Since that time, UTEP has held its Commencements at such community sites as the El Paso Woman’s Club and the Scottish Rite Temple and campus locations including Holliday Hall, Magoffin Auditorium, the Don Haskins Center, Sun Bowl Stadium and even the former tennis courts.

The special Centennial Commencement began with a procession of graduates from the Don Haskins Center to Sun Bowl Stadium. As the graduates filed into the stadium, they waved to proud family members in the stands. Some wore caps with lights, sequins and messages about their achievement, such as “Just Did It,” “RN to BSN” and “I Will Change the World.”
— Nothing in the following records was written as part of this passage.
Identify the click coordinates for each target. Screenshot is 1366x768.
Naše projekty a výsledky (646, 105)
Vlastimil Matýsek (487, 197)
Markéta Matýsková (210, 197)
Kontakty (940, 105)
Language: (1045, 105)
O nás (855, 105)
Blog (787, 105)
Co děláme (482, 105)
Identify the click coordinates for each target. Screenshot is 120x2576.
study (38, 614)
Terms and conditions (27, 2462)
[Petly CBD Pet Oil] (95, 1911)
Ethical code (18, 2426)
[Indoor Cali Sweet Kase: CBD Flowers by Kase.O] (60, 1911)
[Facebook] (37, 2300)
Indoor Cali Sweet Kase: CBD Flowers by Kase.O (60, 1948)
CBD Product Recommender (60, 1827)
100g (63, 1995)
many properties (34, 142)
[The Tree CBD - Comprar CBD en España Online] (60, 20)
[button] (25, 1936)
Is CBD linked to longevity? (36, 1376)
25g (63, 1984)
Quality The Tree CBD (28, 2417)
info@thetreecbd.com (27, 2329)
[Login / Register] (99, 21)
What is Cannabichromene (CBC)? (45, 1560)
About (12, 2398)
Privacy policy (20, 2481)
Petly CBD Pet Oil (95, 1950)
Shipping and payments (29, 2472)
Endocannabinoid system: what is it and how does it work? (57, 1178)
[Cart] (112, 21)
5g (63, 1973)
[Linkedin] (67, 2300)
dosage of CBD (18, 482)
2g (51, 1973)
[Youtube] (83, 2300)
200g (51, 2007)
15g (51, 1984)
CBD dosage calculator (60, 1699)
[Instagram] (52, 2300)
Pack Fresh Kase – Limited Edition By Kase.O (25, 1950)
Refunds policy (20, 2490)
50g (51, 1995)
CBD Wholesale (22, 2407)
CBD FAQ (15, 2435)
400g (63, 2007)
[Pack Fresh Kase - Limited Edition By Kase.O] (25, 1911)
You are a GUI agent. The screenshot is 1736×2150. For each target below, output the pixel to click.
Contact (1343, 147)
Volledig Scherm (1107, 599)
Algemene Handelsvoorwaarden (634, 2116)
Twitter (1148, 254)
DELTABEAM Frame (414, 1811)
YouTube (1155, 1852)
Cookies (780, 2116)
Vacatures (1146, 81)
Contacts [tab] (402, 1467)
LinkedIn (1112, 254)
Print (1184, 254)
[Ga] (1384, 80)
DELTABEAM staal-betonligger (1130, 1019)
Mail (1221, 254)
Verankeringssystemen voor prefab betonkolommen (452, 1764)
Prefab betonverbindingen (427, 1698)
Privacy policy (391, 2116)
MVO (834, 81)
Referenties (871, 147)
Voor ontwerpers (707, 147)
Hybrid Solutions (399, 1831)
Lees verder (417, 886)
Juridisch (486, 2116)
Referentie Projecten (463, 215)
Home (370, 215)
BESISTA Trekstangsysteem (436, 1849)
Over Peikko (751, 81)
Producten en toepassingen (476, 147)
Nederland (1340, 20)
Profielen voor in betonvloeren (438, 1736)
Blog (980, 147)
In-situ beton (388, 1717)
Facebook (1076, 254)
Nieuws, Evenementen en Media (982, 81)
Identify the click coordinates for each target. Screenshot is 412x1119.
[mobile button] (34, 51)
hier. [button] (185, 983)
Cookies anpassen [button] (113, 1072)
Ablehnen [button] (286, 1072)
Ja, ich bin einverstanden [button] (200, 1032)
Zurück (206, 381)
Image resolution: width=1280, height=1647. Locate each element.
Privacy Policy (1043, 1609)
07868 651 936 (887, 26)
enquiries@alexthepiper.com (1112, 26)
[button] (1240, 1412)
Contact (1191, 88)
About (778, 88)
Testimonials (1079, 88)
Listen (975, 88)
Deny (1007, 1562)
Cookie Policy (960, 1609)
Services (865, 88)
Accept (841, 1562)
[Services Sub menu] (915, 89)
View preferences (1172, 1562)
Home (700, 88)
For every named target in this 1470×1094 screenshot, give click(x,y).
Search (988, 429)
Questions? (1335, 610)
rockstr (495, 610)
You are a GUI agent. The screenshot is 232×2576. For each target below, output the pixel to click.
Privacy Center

Special guests Francisco Cigarroa, M.D., UT System chancellor; Pedro Reyes, Ph.D., UT System executive vice chancellor for academic affairs; and Paul Foster, UT System Board of Regents chair, joined UTEP President Diana Natalicio and other UTEP administrators on stage at the 50-yard line.

Chancellor Cigarroa spoke to the graduates briefly about the importance of having a support system. He recalled almost flunking out of medical school. One weekend, he made a decision to drop out and went home to tell his parents. His father – a physician – was understanding. The message from his mother was a bit different.

“My mother told me, ‘Stop whining, get in your car, drive back to Dallas and be on time for your afternoon class,’” Cigarroa told the UTEP graduates. That was all the motivation he needed.

“It is so important for you to realize that you have played a crucial role in supporting these young men and women on their journey,” he told the graduates’ friends and family members in the audience.

The warm spring evening ended with a dazzling fireworks display that left the crowd cheering.

“As we celebrate the collective achievements of the members of this Class of 2014, we know that you, our graduates, are the real proof of the quality of this university,” UTEP President Diana Natalicio said after the last graduate crossed the stage. “Your future accomplishments will reflect this institution’s level of academic rigor and attainment.”

“You have studied with us on a campus where the dreams and the realities of society – both here in the El Paso border region and in the world beyond – are sharply focused. Here, men and women from an unusually wide variety of backgrounds, ages, interests and cultures have learned much from each other. And here each of you has developed your special talents and abilities. Go out from this Commencement – this beginning – and use what you have learned here to the fullest.”

Jenn Crawford is the director of editorial services for UTEP's University Communications Office.